Communication-Optimal Blind Quantum Protocols
Ethan Davies, Alastair Kay
TL;DR
This work establishes a tight, entropy-based lower bound on the quantum communication required for information-theoretically secure blind quantum computation under Pauli padding, showing the minimal cost is $E(N) \ge 2n - r$ with $r = \dim(\mathcal{P}_{\mathcal{F}})$. It develops Pauli padding and the preserved Pauli subspace framework to decompose target gates and track padding through circuits, then constructs a saturating protocol that achieves the bound, including a Clifford-special case where separable states suffice. The RM and PS variants are analyzed, with an explicit entropy accounting and a demonstration of optimality via a standard Clifford-based transformation.

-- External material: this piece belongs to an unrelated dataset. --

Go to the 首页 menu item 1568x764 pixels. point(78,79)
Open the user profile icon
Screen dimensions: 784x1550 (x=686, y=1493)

The results illuminate how to minimize quantum communication while preserving blindness and identify open directions for padding beyond Pauli structures and broader gate sets.
Abstract
A user, Alice, wants to get server Bob to implement a quantum computation for her. However, she wants to leave him blind to what she's doing. What are the minimal communication resources Alice must use in order to achieve information-theoretic security? In this paper, we consider a single step of the protocol, where Alice conveys to Bob whether or not he should implement a specific gate. We use an entropy-bounding technique to quantify the minimum number of qubits that Alice must send so that Bob cannot learn anything about the gate being implemented. We provide a protocol that saturates this bound. In this optimal protocol, the states that Alice sends may be entangled. For Clifford gates, we prove that it is sufficient for Alice to send separable states.